■ **To do**:
A faithful copy of every entry is the goal; keep the images out of it.

(Dataset entries)
»»

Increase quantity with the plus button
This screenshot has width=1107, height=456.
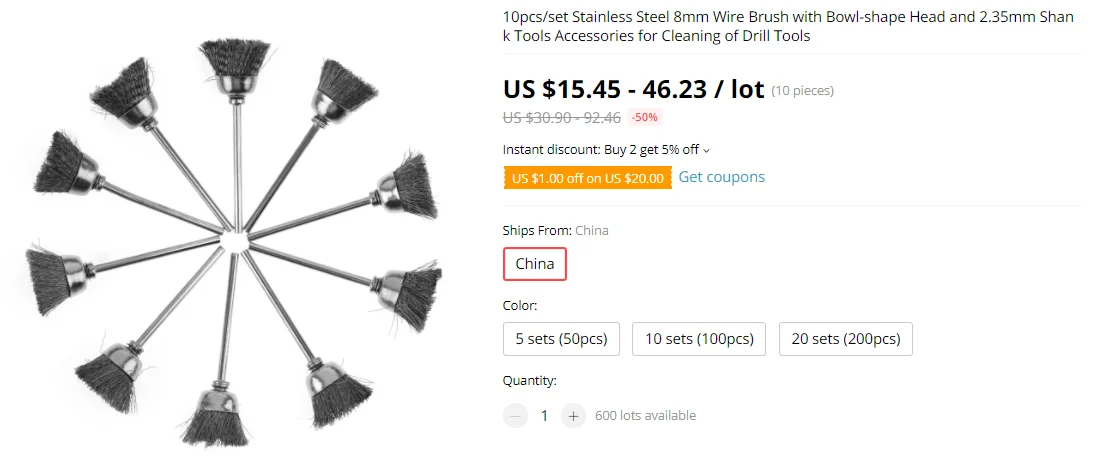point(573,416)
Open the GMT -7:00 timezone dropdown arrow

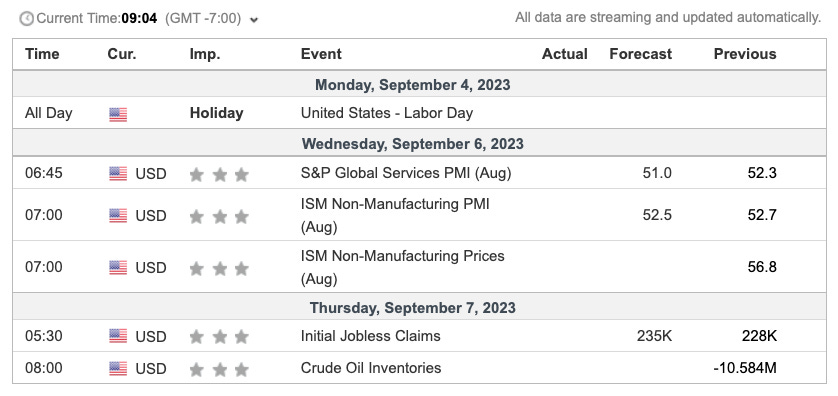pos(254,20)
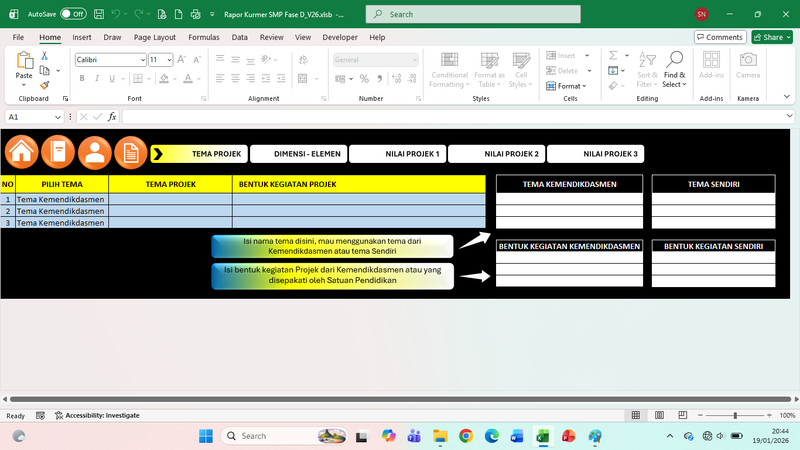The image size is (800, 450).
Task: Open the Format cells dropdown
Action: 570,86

««

■ **Reply**:
Increase quantity with the plus button
This screenshot has width=1107, height=456.
point(573,416)
Open the GMT -7:00 timezone dropdown arrow

pos(254,20)
The image size is (800, 450).
Task: Open the Format cells dropdown
Action: 570,86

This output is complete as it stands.